• TEXTO DA PÁGINA:
**********
Os rios voadores são grandes massas de ar carregadas de umidade vindas da Região Amazônica para o Sudeste brasileiro. Há tempos essa expressão e seu significado vêm se tornando popular, em grande parte, pelo trabalho de décadas de pesquisa do professor Enéas Salati, que morreu no sábado (5), aos 88 anos, em Piracicaba, São Paulo.
Formado em 1955, em Engenharia Agronômica, pela USP, Salati teve uma carreira exemplar. Membro do Fórum de Mudanças Climáticas, foi professor da Escola Superior de Agricultura Luiz de Queiróz (Esalq), por duas vezes diretor do Instituto Nacional de Pesquisas da Amazônia (Inpa), diretor do Centro de Energia Nuclear na Agricultura da USP e diretor técnico da Fundação Brasileira para o Desenvolvimento Sustentável. Foi também assessor do Banco Interamericano de Desenvolvimento (BID), em Washington, nos Estados Unidos, consultor do Banco Mundial e da International Financial Corporation (IFC).
Foi dele o estudo seminal, no fim dos anos 1970, que mediu o nível de reciclagem das moléculas de água na Amazônia, um ciclo tão gigantesco que faz com que essas moléculas — vindas do oceano e precipitadas sobre a floresta — sejam evaporadas e voltem em forma de chuvas na região entre cinco a oito vezes. Quando, finalmente, essa enorme massa de ar se desloca no sentido dos Andes, migra para o Sudeste, formando os "rios voadores", fenômeno tão concreto que basta ler as notícias sobre as tempestades que afetam o país durante o verão.
Em setembro de 1978, em artigo publicado no Estadão, o professor explicava como o desmatamento iria influenciar negativamente o ciclo hidrológico na floresta. Era, então, o fim da primeira década em que a Amazônia experimentava a ação humana destrutiva de forma mais sistemática. A abertura da rodovia Transamazônica e a tentativa da ditadura militar de fixar migrantes na região escancaravam a mata para a exploração. "O grande legado dele foi ter criado uma consciência ambiental nas pessoas que trabalharam com ele de que estamos num planeta finito", diz Reynaldo Victoria, professor do Cena, ex-orientando de Salati.
**********
• REGISTROS LISTADOS:
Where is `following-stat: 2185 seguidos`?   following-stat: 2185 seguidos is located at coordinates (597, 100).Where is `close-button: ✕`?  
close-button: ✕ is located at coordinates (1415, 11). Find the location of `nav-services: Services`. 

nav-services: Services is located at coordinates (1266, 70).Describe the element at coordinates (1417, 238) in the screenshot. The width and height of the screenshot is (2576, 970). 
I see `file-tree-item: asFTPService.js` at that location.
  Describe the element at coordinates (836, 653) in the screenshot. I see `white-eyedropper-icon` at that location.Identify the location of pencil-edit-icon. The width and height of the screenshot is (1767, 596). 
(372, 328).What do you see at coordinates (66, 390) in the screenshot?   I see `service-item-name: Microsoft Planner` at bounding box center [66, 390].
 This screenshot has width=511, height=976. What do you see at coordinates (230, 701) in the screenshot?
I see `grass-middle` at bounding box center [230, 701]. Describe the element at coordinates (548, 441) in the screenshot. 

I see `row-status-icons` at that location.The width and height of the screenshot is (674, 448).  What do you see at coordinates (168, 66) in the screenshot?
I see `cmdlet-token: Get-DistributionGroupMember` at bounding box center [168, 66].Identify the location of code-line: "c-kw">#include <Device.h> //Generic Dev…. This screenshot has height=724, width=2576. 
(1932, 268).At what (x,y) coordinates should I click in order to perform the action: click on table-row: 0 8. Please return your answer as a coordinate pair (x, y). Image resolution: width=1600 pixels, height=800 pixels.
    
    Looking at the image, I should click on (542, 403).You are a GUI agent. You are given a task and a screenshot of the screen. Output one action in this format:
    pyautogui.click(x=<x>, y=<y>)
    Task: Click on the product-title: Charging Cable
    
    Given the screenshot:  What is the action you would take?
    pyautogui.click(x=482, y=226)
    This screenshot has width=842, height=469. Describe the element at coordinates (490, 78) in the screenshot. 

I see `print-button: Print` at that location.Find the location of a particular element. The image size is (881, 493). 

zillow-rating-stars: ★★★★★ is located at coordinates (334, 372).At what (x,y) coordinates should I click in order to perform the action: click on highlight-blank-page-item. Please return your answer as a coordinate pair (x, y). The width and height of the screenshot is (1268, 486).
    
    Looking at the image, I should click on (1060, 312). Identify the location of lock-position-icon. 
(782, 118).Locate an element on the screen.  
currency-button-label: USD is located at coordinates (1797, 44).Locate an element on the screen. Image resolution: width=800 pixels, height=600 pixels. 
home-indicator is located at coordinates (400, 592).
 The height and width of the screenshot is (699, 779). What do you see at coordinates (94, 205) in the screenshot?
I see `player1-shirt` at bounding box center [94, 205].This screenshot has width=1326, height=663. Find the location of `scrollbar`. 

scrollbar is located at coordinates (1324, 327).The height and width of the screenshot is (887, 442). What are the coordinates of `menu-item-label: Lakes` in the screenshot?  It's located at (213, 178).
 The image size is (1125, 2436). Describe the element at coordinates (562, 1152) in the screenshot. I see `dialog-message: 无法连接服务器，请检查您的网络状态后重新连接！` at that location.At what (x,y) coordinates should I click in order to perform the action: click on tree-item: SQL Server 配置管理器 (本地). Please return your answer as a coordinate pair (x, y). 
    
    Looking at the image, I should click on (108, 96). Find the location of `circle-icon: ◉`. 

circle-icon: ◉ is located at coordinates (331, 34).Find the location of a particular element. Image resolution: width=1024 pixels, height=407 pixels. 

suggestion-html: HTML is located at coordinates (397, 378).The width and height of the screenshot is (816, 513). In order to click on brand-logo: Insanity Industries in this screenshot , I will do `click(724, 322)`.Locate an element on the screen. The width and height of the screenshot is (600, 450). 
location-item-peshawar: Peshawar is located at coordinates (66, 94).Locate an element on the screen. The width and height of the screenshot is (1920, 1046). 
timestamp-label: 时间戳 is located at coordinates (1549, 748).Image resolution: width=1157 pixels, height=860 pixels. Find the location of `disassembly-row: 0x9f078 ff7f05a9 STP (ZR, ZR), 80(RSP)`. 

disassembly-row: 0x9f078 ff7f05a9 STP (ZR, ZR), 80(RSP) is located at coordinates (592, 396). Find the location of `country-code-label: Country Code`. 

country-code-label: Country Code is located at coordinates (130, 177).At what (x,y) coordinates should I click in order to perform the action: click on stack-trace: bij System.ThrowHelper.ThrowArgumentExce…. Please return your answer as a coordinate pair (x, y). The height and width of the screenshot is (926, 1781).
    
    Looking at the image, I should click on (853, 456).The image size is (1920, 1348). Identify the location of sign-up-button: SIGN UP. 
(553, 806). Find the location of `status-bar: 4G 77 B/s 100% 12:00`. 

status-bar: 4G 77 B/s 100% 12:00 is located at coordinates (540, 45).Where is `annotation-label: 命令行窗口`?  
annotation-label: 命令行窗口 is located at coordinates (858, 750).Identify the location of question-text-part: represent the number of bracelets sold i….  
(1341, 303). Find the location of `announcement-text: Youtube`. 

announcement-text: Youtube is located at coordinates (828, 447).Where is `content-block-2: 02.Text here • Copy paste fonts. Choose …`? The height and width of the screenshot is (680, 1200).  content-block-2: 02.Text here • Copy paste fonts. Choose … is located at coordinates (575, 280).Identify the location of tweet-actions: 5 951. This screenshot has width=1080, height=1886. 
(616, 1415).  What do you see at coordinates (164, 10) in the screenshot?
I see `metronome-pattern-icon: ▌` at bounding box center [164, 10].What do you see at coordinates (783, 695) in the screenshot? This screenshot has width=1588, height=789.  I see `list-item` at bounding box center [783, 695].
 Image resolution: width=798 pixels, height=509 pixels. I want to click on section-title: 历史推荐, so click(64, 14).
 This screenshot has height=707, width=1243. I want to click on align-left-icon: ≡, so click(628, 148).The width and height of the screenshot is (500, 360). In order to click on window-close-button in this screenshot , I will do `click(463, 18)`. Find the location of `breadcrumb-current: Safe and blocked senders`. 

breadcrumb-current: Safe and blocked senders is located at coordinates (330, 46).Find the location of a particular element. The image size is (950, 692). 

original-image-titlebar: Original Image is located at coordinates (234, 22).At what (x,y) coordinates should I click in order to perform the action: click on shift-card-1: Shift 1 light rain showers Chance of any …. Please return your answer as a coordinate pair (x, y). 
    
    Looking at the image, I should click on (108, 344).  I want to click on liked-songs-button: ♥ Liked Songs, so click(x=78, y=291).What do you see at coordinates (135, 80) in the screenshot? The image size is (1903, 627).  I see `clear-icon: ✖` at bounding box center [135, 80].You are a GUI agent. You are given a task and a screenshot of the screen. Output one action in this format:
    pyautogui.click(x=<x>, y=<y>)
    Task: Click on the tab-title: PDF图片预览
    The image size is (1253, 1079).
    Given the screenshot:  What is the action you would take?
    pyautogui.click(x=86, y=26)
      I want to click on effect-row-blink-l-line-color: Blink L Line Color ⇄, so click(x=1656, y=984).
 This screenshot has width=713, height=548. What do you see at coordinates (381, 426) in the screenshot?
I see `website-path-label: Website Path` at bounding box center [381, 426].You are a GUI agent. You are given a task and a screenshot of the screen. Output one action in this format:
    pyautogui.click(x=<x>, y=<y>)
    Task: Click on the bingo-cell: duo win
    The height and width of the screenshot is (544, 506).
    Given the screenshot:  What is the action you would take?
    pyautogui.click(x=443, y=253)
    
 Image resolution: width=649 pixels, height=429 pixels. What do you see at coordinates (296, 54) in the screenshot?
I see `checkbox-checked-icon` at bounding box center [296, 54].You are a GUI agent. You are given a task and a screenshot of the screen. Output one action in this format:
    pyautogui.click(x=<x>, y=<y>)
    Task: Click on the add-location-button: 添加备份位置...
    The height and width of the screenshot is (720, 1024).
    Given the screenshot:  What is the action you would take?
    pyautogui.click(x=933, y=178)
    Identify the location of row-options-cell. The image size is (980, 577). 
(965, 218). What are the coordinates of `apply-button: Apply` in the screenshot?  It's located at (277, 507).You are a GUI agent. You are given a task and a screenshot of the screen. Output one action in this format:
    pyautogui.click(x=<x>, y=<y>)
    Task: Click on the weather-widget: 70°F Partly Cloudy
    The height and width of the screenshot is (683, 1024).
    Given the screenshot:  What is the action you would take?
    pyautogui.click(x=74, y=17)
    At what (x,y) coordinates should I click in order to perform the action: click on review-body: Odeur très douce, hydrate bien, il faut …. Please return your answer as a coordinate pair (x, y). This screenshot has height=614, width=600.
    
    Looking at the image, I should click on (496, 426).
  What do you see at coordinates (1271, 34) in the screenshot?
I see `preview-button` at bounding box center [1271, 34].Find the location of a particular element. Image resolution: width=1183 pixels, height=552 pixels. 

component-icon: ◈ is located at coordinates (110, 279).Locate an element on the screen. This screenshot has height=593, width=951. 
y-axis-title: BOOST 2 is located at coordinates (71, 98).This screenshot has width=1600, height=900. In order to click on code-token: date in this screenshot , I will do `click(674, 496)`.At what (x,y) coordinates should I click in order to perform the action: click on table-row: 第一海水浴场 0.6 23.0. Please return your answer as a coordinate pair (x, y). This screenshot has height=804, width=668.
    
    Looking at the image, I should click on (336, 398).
**********
• TAREFA ATRIBUÍDA 1: Segundo o texto sobre Enéas Salati, em que ano ele se formou em Engenharia Agronômica?
• TAREFA ATRIBUÍDA 2: Transcreva do texto sobre Enéas Salati tudo desde "Em setembro de" até "ex-orientando de Salati.".
• TAREFA ATRIBUÍDA 3: Retome o texto sobre Enéas Salati a partir do ponto em que ele termina.
Os registros constituem um material à parte do texto.

• RESPOSTA ESCRITA 1: Em 1955.

• RESPOSTA ESCRITA 2:
Em setembro de 1978, em artigo publicado no Estadão, o professor explicava como o desmatamento iria influenciar negativamente o ciclo hidrológico na floresta. Era, então, o fim da primeira década em que a Amazônia experimentava a ação humana destrutiva de forma mais sistemática. A abertura da rodovia Transamazônica e a tentativa da ditadura militar de fixar migrantes na região escancaravam a mata para a exploração. "O grande legado dele foi ter criado uma consciência ambiental nas pessoas que trabalharam com ele de que estamos num planeta finito", diz Reynaldo Victoria, professor do Cena, ex-orientando de Salati.

• RESPOSTA ESCRITA 3:
Sua carreira se cruzou com a de outros importantes cientistas brasileiros e estrangeiros. Carlos Nobre, climatologista do Instituto de Estudos Avançados da USP, lembra que seu primeiro trabalho no Inpa, em 1975, foi ao lado de Salati. "Foi a primeira pessoa a me dar uma atividade lá. Ele foi o primeiro a medir as diferenças de temperatura no Rio Negro. Eu estava no barco com ele. Foi dele também a ideia de construir uma torre no meio da Amazônia para medições climáticas."
Salati trabalhou de perto com pesquisadores como o biólogo americano Thomas E. Lovejoy, autor de estudos pioneiros. De um deles nasceu o conceito de "diversidade biológica". Desde 1978, uma pesquisa que começou a ser desenvolvida pelo americano acompanha o número de espécies em fragmentos florestais da Amazônia. "O professor Salati deu um apoio fundamental para essa pesquisa", diz Nobre.
O climatologista destaca também que a partir da pesquisa de Salati foram encontradas evidências científicas que a chuva que sai da Amazônia pode chegar a pontos tão distantes como as Ilhas Malvinas, no Oceano Pacífico, e do dia em que, durante uma reunião com o governo federal para a criação de um centro de estudos, o termo "rios voadores" veio à tona. "Em 2006, o Ministério de Ciência e Tecnologia havia me solicitado um estudo para a criação desse centro de pesquisas. Nessa reunião, em dezembro daquele ano, o termo foi citado. Depois disso, o professor José Marengo publicou um paper com esse termo pela primeira vez no Brasil", afirmou.
A vocação ambientalista de Salati também passou para a família. Três dos quatro filhos acabaram por seguir de alguma forma na área, diz a engenheira ambiental Eneida Salati, de 66 anos, sua filha. Ela lembra das várias viagens do pai ao redor do mundo. "Sempre que podia, a mamãe ia com ele. Meu pai era uma pessoa que enxergava o que muita gente não enxergava. Trabalhou muito e se dedicou. Melhorar o mundo era o objetivo dele", diz.
Alzheimer
Salati sofria de Alzheimer e, nos últimos anos, vinha ficando debilitado pela doença. O professor, cujo trabalho de uma vida ajudou a fortalecer a consciência ambiental no Brasil, deixa a mulher, quatro filhos, netos, bisnetos e um tataraneto. A cerimônia de cremação será realizada nesta terça-feira (8), em Piracicaba. Cumprindo seu desejo, sua família levará as cinzas para serem espalhadas na reserva florestal Adolpho Ducke, em Manaus.